The exact weights are tuned over time, but the inputs are stable:

  • Code churn. Lines added and removed across the diff. A 20-line patch is rarely as risky as a 2,000-line refactor.
  • Files modified. Wide changes (many files touched) score higher than narrow ones.
  • Documented breaking changes. Anything the maintainer explicitly flagged in the release notes.
  • Undocumented changes. Signature changes, removed exports, behavior shifts that the diff shows but the changelog doesn't mention. See Undocumented changes.
  • Security signals. Indicators of CVE relevance, dependency vulns, auth/crypto-related code paths.

How to use the number #

Treat the score as a triage signal, not a verdict. Two specific patterns to watch:

  • Low score, undocumented changes flagged. Even a low overall score is worth reading if undocumented changes are present; the score is averaging many signals, and one specific signal might still bite you.
  • High score from churn alone. A large but mechanical refactor (e.g. a monorepo restructure) can push the score high without containing any behavior change. The summary will say so; read it before you assume the worst.

If you find scores consistently miscalibrated for a specific source, tell us. Tuning happens at the model and prompt level, not per-user, but feedback shapes the next iteration.

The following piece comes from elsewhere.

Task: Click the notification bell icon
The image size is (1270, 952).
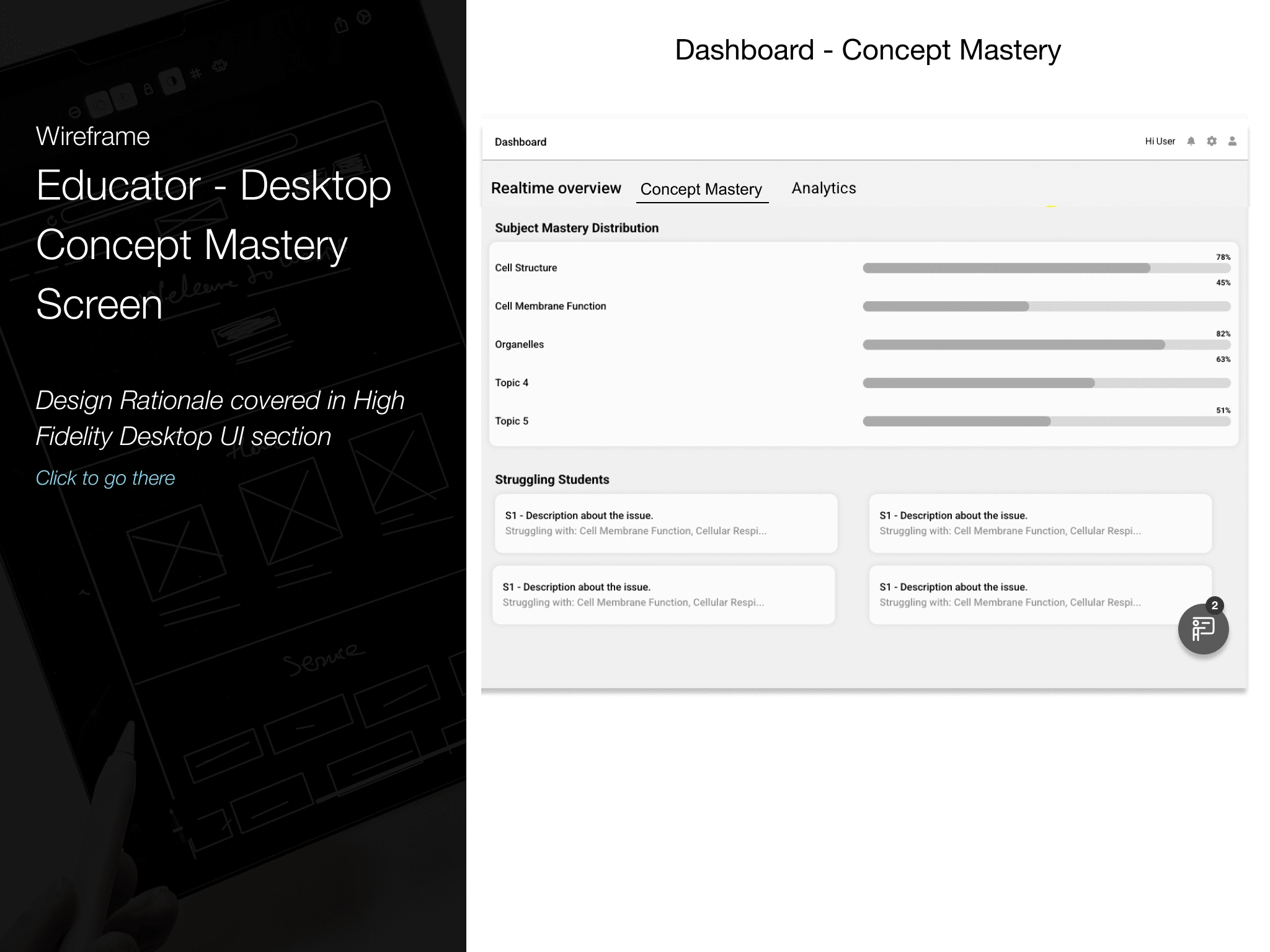Action: [1191, 141]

How does this differ from the source trust score? #

Risk scores ask "how risky is this particular release?": they look at the diff between two consecutive versions of the same project. The trust score asks the orthogonal question: "how comfortable should I be depending on this project at all?" A well-maintained source can publish a high-risk release (intentionally breaking change), and a low-trust source can publish a low-risk release (a one-line patch). The dangerous combination is low trust + high risk: the alerts surface treats those as the strongest signal to stop and read.